If you were able to survive, and even thrive, trading penny stocks then I would think you could find a way to trade larger cap stocks or more liquid equities. I don't know what approaches you used in the past or your methodology for picking stocks, entry points and exits. I trade a lot of tech stocks that tend to have a higher beta so I can see more intra-day movement.
Understood, and nothing wrong with what you did. I'm just saying $90K disposable account is pretty rare for a large majority of Americans, so it hardly qualifies as modest. But the OP himself seems confused on the issue, so apparently no big deal.
Nice history that goes back to the old days. A few related points from my recollection. You mention many of the stocks you traded .. to add a few more you had DELL and most any large cap tech stock in late 90's. A guy in our office I traded in could make $40K a day trading 5K blocks of DELL (or INTC, SUNW, MSFT, etc.). He also could lose $20K in a day. But he kept his emotions in check. Losing was, and always will be, part of the game. Re: $800K commissions. I was paying $25 each way at All Tech plus ECN fees. Commissions today are dirt cheap compared to that. That said, back then trading for teenies or 1/8 or 1/4 could be quite profitable versus the penny spreads we have now. Like you my volume is less today than back then. And one has to adapt to the changing conditions. I often scale into more trades today than back then. Back then we could SOES a MM for 1000 shares and then maybe hit another. Once they moved off the ask a stock could move 1/8 or 1/4 and you could pocket easy $$$ pretty fast.
I already posted I was a former engineer with math background. No trust fund etc. I was single at the time and lived below my means so as to save up the $$$ I felt I needed to succeed. I met the woman I married13 years ago. She was well aware trading income was my sole source. Last, ocean front and island living do not mean high overhead. I don't need a 5000 sq. ft. house. And greed has never been a part of who I am. Living in an ideal environment and having access to the outdoors (run, bike, kayak) is there for whether you own a mansion, condo or relatively simple smaller house.
I recall when I traded in an office we'd pounce on new stories when CNBC was blaring away. Get a bunch of guys to buy (or short) whatever was being talked about. And with fractions things could move really fast. Then exit ... and wait for the next one.
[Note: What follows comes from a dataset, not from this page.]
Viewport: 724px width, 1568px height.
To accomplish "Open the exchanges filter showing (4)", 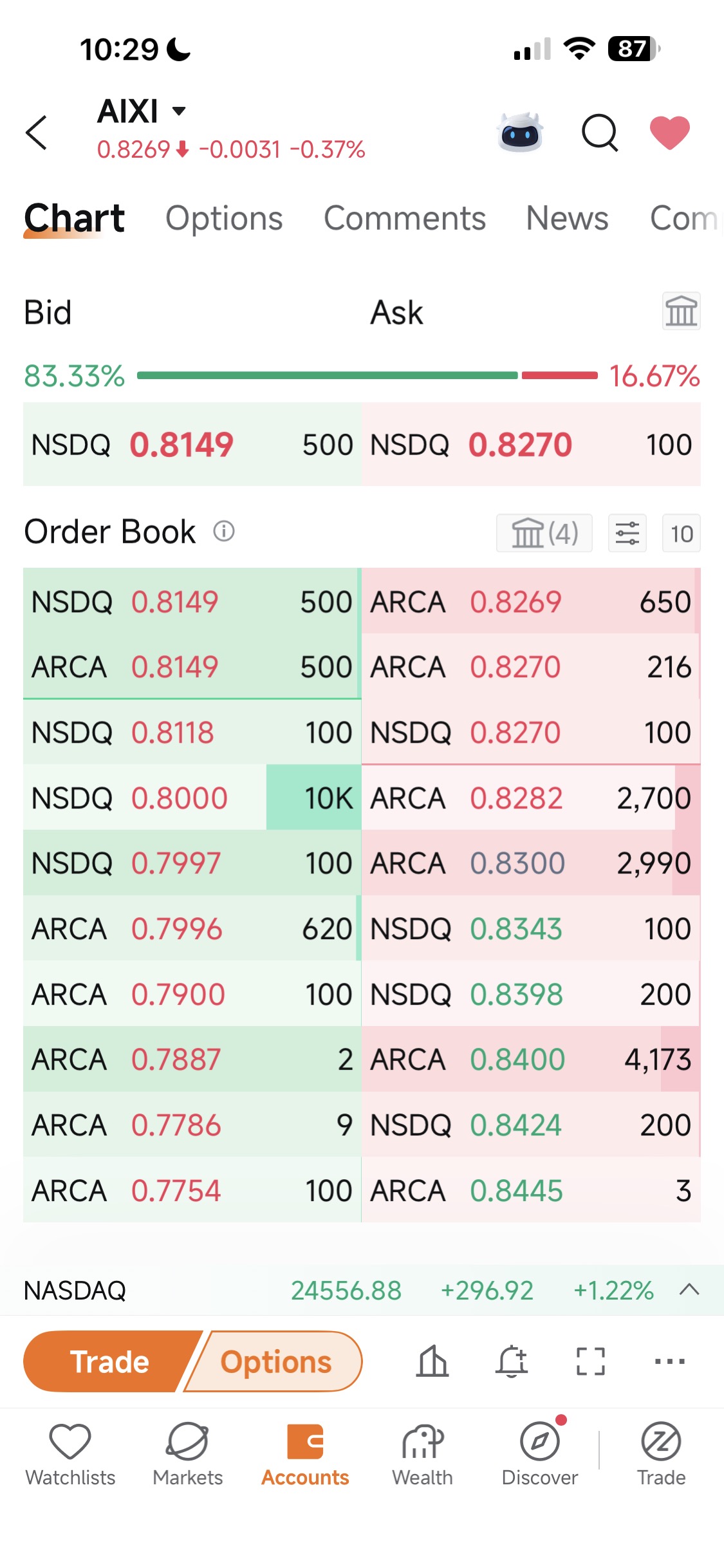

I did ok and spent it all on a 7500 sq foot home in Villanova PA, cars and wasted the rest. The Realtor I am talking about it did it with e*trade in .com stocks--- not real estate. He just started trading too.
Given that only about 20 percent of American households break the six-figure mark, yeah it's a fair point 90 or 100k is not a modest amount for many. It's a subjective term, but for the sake of discussion I'm not sure it matters whether someone's initial stake was 5k or 150k. Interesting nonetheless.
"Modest" is a relative term, but the simple fact remains, the more capital you start with, the longer you can survive, which has to equate to a higher success rate. Starting with $10k and making a good living is probably squarely in lottery territory. Starting with $100k gives you better odds. $1mm even better, and so on.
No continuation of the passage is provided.